CPCs were detected using a monoclonal antibody directed against PSA, clone 28A4 (Novocastro Laboratory, UK), and identified using an alkaline phosphatase-anti alkaline phosphatase based system (LSAB2, DAKO, USA), with new fuchsin as the chromogen. Positive samples underwent a second process with anti-P504Sclone 13H4 (DAKO, USA) and were identified with a peroxidase based system(LSAB2,DAKO, USA) with DAB (3,3diaminobenzidinetetrahydrochloride) as the chromogen. A primary CPC was defined according to the criteria of ISHAGE (International Society of Haemotherapy and Genetic Engineering) [8], and the expression of P504S defined according to the Consensus of the American Association of Pathologists [9]; as a cell expressing both PSA and P504S and detected before definitive treatment for prostate cancer. A test was considered positive for primary CPCs when at least 1 cell/8 mL of blood was detected; the number of CPCs detected/8 mL blood sample was registered (Figure 1).


Follow-up

All men were followed up with serial total serum PSA measurements; three monthly for two years, then six monthly to detect the presence or absence of biochemical failure (BF) for up to ten years. BF was defined as a serum total PSA > 0.2ng/mL on two separate occasions, taken at least two weeks apart.


Statistical analysis

The program Stata (Stata/SE 14.0 for Windows, Stata Corp Lp, 2015) was used to analyse the data, describing according to the nature and distribution of the variables quantitative and ordinal for measures of central tendency (mean and median) and their distribution using inter-quartile range (IQR) and standard deviation (SD). The null hypothesis of a normal distribution of the variables was assessed using the Shapiro-Wilk test [10]. The nominal dichotomous variables were described as proportions with their respective confidence intervals [10].

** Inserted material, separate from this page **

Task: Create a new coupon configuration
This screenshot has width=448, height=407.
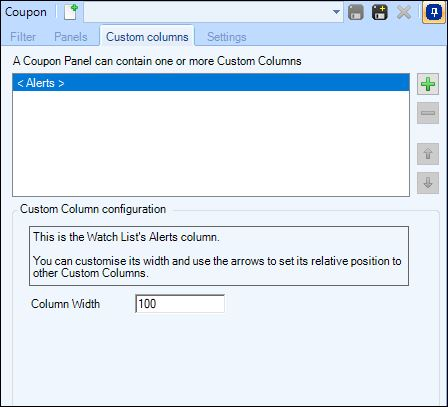Action: click(71, 12)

The correlation of Spearman and a scatter diagram were used to analyse the number of CPCs detected. It took into consideration the variables, age, total serum PSA, and the number of biopsy core samples positive for cancer. In addition, a bi-serial correlation were performed. This was between the number of CPCs detected and the dichotomous variables such as Gleason score > 7, presence of extracapsular extension, and the pathological stage T1 or T2.

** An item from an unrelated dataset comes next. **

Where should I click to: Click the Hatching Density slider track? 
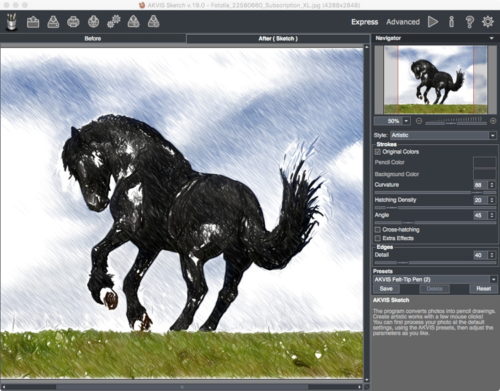tap(435, 208)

The ten-year follow-up biochemical free failure survival was described using the non-parametric model of Kaplan–Meier [11]. To construct the Cox´s model, the multivariable fractional polynomial assessment was used to establish a functional form for the nCPC, represented by the formula, [(nCPC 1) / 10]-1 . The transformed value of nCPC allows a better adjustment and specification for the Cox proportional hazards regression model. Thus the regression models incorporating nCPC use the functional form (transformed variable) [11].

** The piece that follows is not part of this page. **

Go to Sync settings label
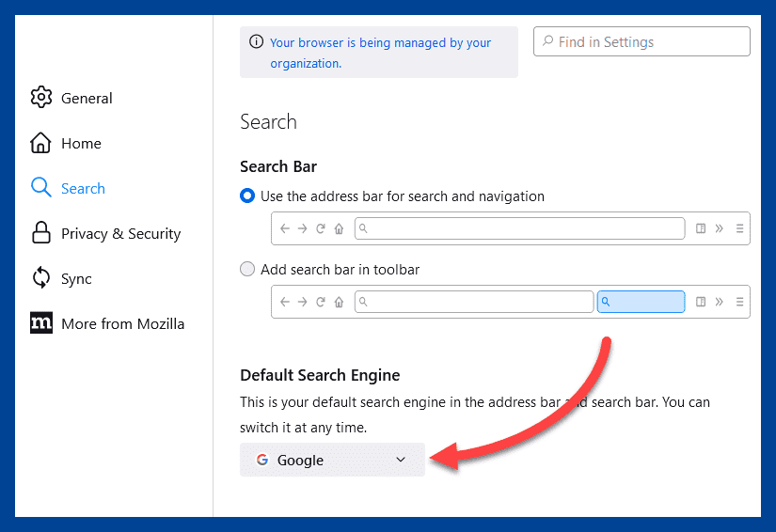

The model was tested for compliance with the Cox proportional hazards model using log–log plots, the Therneau and Grambsch test, and testing for a cohort time interaction. The correct specification for the respective model was done using the Linktest (10–12). In addition, for each model the log likelihood (LL), Akaike Information Criterion (AIC), Bayesian Information Criterion (BIC), and Harrell´s C test were used to predict biochemical free failure [11]. Finally with respect to the presence or absence of CPCs, the predictive model was compared with the data observed in the Kaplan–Meier curves with regards to the biochemical failure free survival at ten years [11].


Results

Table 1 shows the clinical and pathological results of the 285 men treated with radical prostatectomy. It was seen that for all the variables, the Shapiro-Wilk test had a p-value of < 0.15.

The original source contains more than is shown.